## O que fazer
(A) Segundo a definição citada no texto sobre disciplina, a indisciplina é a falta de quais coisas? Liste todas.
(B) Escreva a continuação do texto sobre disciplina a partir da última frase dele.

## Texto fornecido
>>>
Ao entrar nesta Instituição há 10 anos, eu o fiz – meio contra a vontade de meus dois filhos – pela necessidade de suprir um espaço (cratera enorme) vazio que vinha se apoderando da minha realidade de idoso com 72 anos, aposentado e separado de uma companheira.
Nem imaginam como e quanto aprendi… e continuo aprendendo neste ambiente tão heterogêneo com seres tão distintos entre si. Muito tenho escrito por aqui, por este Blog, fazendo denúncias do meu espanto, estarrecimento mesmo, quanto a similaridade das coisas e pessoas – que aqui moram ou se dedicam aos que aqui moram – com as outras muitas pessoas que encenam seus papéis no teatro social de fora desses muros.
A minha sensação é a de que anda faltando disciplina. Wikipédia (Internet) me esclarece:
Disciplina é a obediência ao conjunto de regras e normas que são estabelecidos por determinado grupo. Também pode se referir ao cumprimento de responsabilidades específicas de cada pessoa.
Do ponto de vista social, a disciplina ainda representa a boa conduta do indivíduo, ou seja, a característica da pessoa que cumpre as ordens existentes na sociedade.Neste aspecto, o oposto de disciplina é a indisciplina, quando há a falta de ordem, regra, comportamento ou de respeito pelos regulamentos.
<<<
## Dados fornecidos
>>>
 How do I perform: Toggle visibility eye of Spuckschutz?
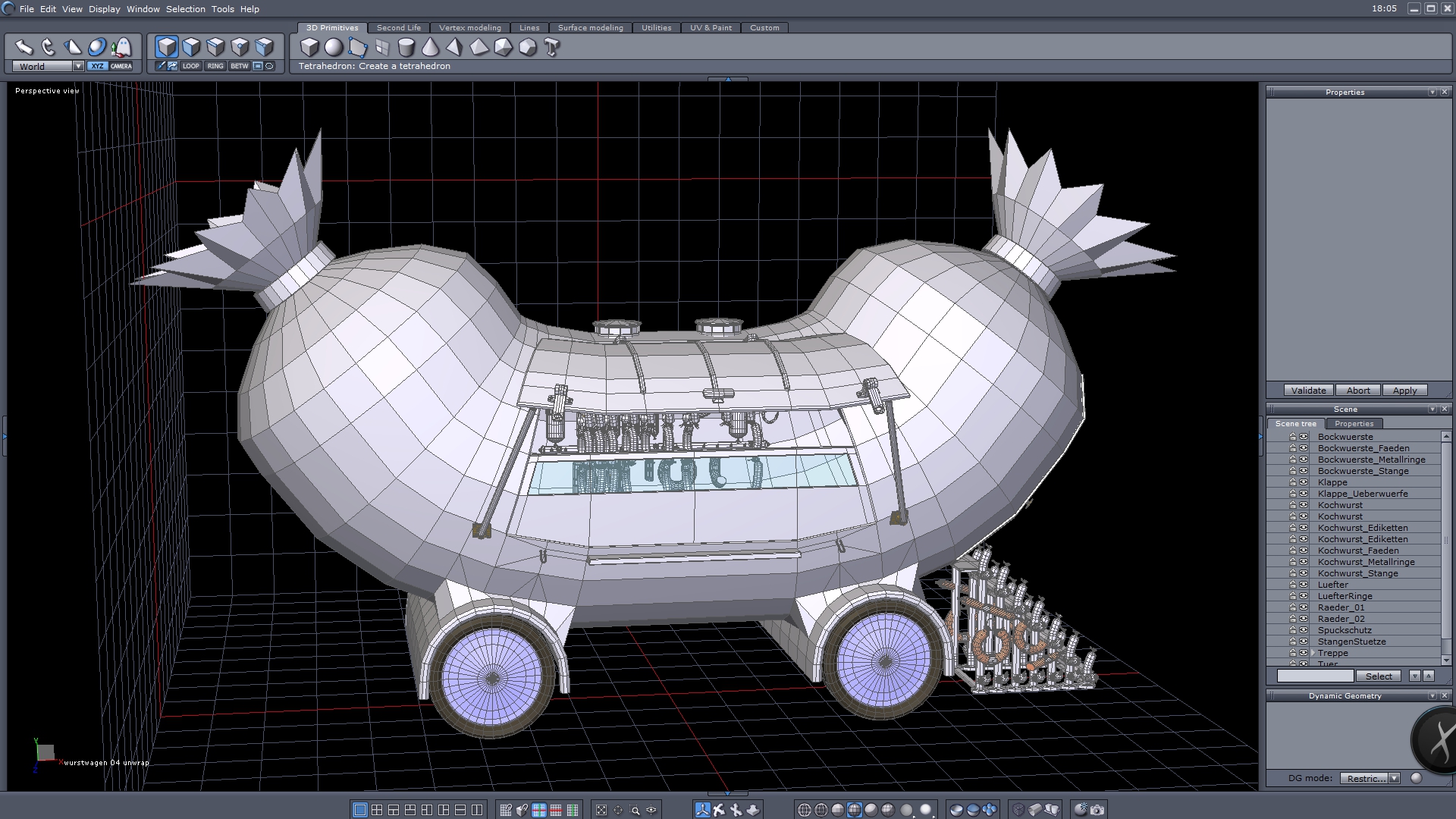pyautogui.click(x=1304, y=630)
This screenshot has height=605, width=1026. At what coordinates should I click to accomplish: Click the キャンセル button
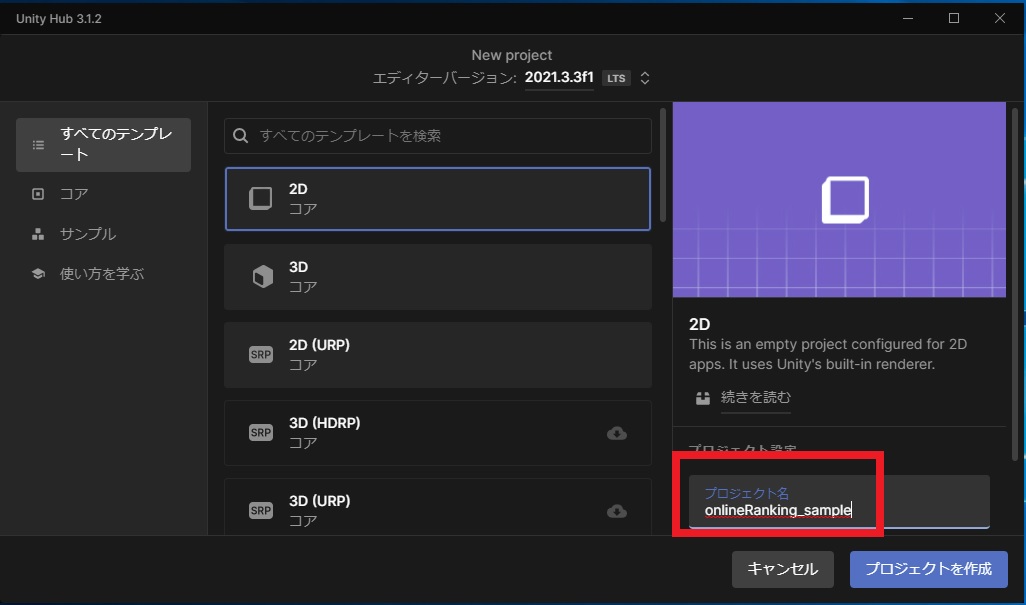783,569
<<<
## Respostas por tarefa
(A)
- ordem
- regra
- comportamento
- respeito pelos regulamentos

(B)
Manter a disciplina ainda pode estar relacionado com o ato de ser constante, ou seja, se dedicar no cumprimento de determinada tarefa para o alcance de um objetivo final, por exemplo. Aliás, ter disciplina no trabalho é fundamental para o bom desempenho de qualquer profissional.
O DISCIPLINADO Miguel, tornou-se responsável por uma enorme fatia de bons conhecimentos e prática, neste meu aprendizado de fim de vida. Mudo e surdo! Então só lhe restava sabiamente conduzir-se pelas normas e regulamentos. Persegui-los mesmo. O bom senso, naturalmente o obteve das observações da própria vida e resultados havidos.
Somos mais de uma centena de moradores com algumas dezenas de funcionários, muitos visitantes e trabalhadores voluntários, terapeutas, técnicos e gestores.
Da mesma forma que pude retirar do falecido, em dez anos, subsídios para me sentir até um pouco orgulhoso do que tenho conseguido ser e fazer ou deixar de fazer pela boa causa desse Lar dos Idosos Recanto Tarumã…; faço minha convocação a cada um dos que que aqui moram ou por aqui orbitam, que procure ser, assim como Miguel Alonso dos Santos, um ser bem mais…
…DISCIPLINADO
Meus sentimentos Mano Jura!!!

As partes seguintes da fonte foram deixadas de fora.